→ THE DATA:

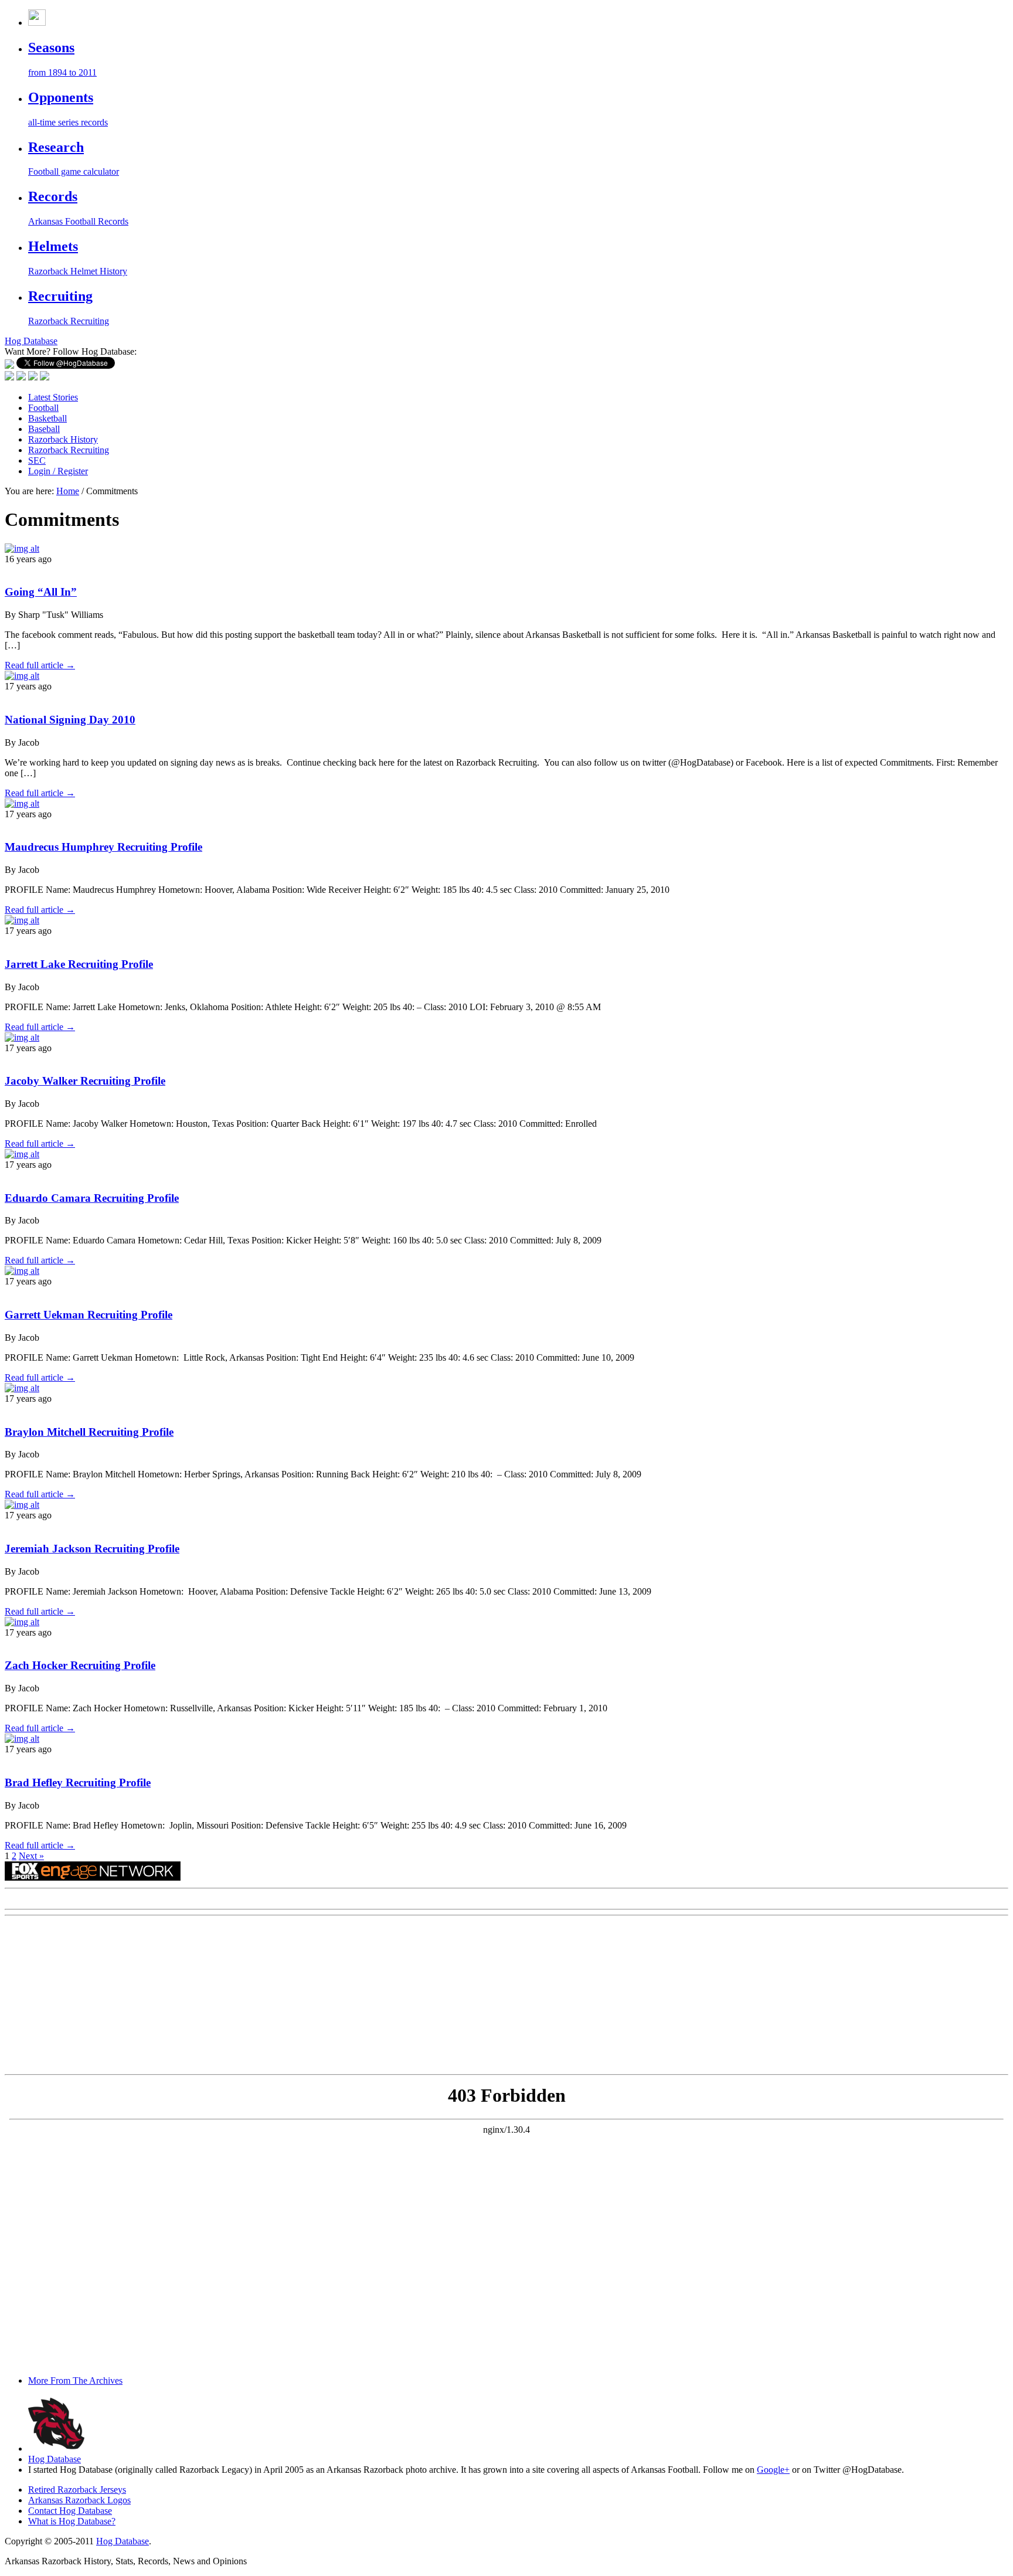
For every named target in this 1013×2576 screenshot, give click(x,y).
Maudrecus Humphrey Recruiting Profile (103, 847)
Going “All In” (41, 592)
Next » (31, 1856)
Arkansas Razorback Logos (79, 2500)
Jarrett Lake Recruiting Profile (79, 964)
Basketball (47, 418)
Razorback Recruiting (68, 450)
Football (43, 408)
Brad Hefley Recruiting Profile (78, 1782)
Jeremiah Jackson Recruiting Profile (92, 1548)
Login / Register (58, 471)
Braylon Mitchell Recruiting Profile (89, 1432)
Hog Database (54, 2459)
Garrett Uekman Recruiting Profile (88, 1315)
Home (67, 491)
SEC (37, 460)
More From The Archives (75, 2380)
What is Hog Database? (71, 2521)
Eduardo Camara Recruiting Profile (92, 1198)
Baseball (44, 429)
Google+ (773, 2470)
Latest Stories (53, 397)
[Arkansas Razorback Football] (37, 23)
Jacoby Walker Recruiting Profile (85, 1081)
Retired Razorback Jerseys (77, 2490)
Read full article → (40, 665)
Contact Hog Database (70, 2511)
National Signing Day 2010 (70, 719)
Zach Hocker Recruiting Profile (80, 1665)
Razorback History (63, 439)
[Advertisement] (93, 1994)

---

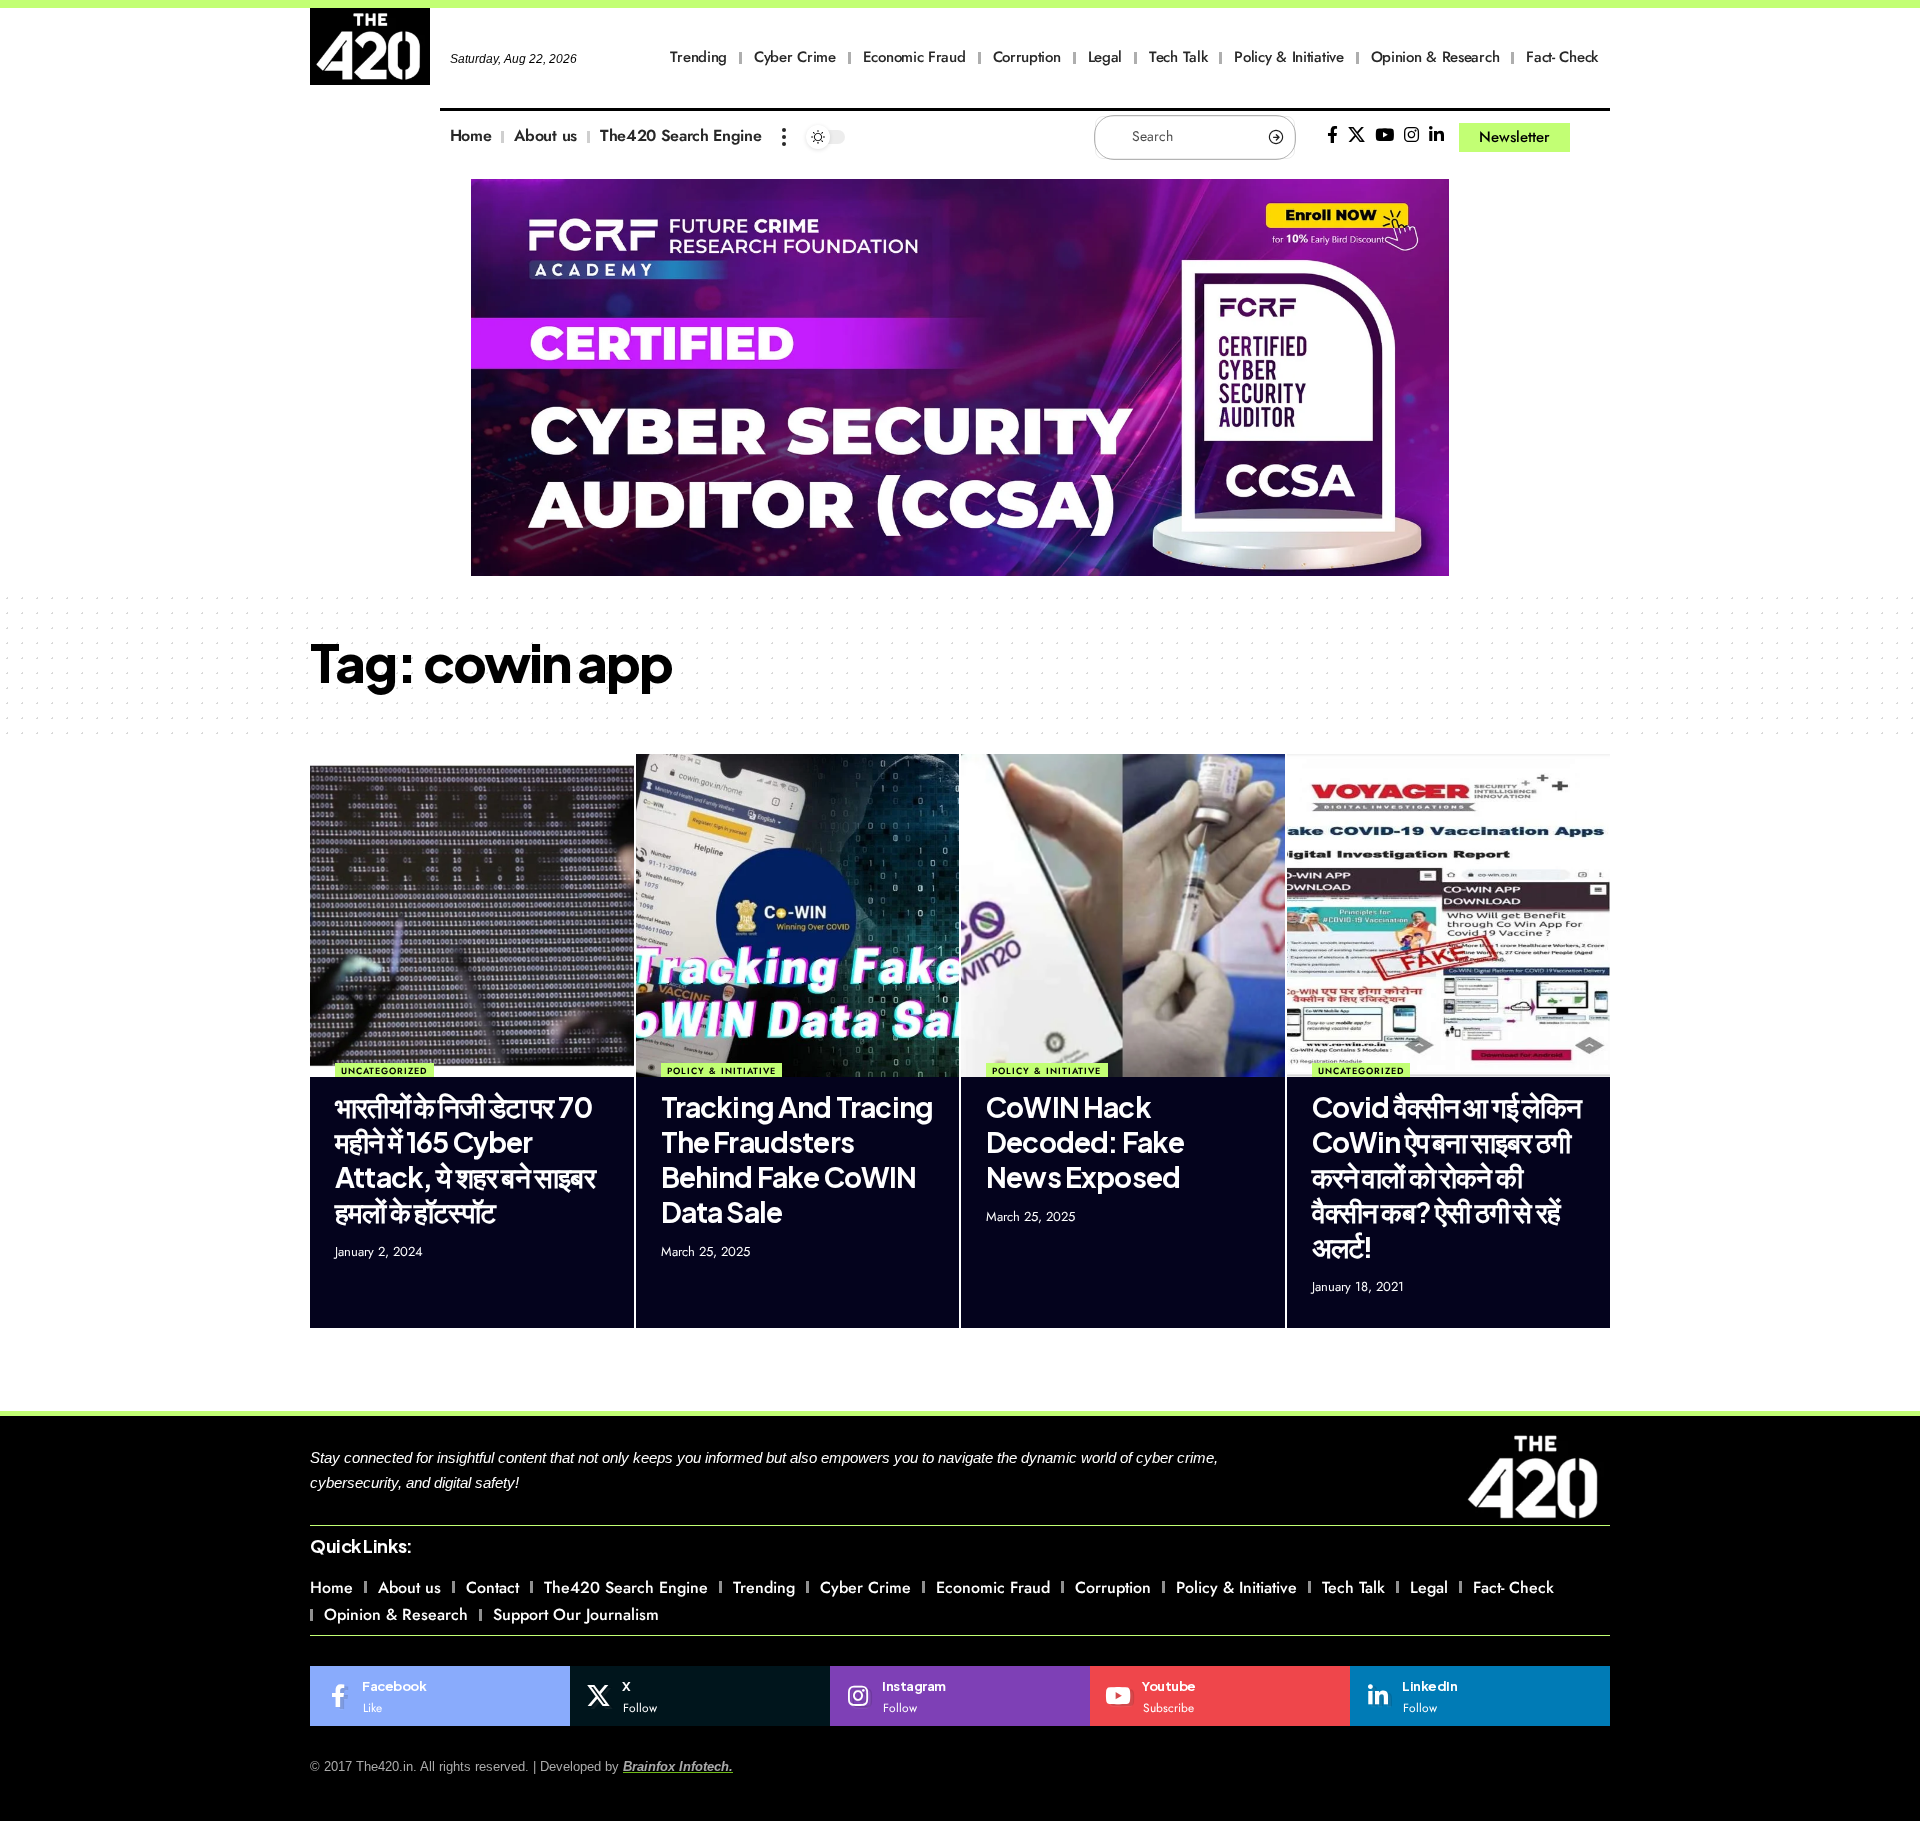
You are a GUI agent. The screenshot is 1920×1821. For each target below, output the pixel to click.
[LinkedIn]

→ WHAT YOU NEED TO DO: Print, without alteration, only the lines above between the one holding "What is Hog Database? (71, 2521)" and the one holding "[Advertisement] (93, 1994)", inclusive.

→ RESULT:
What is Hog Database? (71, 2521)
Eduardo Camara Recruiting Profile (92, 1198)
Baseball (44, 429)
Google+ (773, 2470)
Latest Stories (53, 397)
[Arkansas Razorback Football] (37, 23)
Jacoby Walker Recruiting Profile (85, 1081)
Retired Razorback Jerseys (77, 2490)
Read full article → (40, 665)
Contact Hog Database (70, 2511)
National Signing Day 2010 (70, 719)
Zach Hocker Recruiting Profile (80, 1665)
Razorback History (63, 439)
[Advertisement] (93, 1994)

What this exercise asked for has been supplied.